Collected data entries
* * *
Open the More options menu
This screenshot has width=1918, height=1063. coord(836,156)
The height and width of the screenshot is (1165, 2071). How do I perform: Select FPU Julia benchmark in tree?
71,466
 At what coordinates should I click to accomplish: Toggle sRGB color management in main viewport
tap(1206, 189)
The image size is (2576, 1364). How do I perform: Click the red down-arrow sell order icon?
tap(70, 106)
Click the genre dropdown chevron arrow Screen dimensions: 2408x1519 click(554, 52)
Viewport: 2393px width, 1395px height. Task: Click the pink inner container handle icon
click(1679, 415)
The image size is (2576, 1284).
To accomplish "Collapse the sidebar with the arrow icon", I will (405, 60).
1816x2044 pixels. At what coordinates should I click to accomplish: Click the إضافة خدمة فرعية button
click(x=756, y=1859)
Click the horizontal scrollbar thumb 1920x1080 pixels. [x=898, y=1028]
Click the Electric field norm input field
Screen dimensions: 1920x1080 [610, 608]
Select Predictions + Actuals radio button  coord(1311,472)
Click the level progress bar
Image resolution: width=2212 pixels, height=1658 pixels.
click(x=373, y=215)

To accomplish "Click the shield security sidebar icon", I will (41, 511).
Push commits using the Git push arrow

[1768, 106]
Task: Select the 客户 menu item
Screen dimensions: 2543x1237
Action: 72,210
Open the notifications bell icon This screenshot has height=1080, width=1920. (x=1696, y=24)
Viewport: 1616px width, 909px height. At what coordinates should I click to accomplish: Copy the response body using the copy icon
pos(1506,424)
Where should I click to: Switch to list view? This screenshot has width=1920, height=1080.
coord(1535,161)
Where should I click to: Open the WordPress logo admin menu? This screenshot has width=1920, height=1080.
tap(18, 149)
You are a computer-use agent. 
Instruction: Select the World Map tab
* * *
**Work request:** Identify the lines in the entries above that contain "sidebar", then copy them out.

**Task result:**
To accomplish "Collapse the sidebar with the arrow icon", I will (405, 60).
To accomplish "Click the shield security sidebar icon", I will (41, 511).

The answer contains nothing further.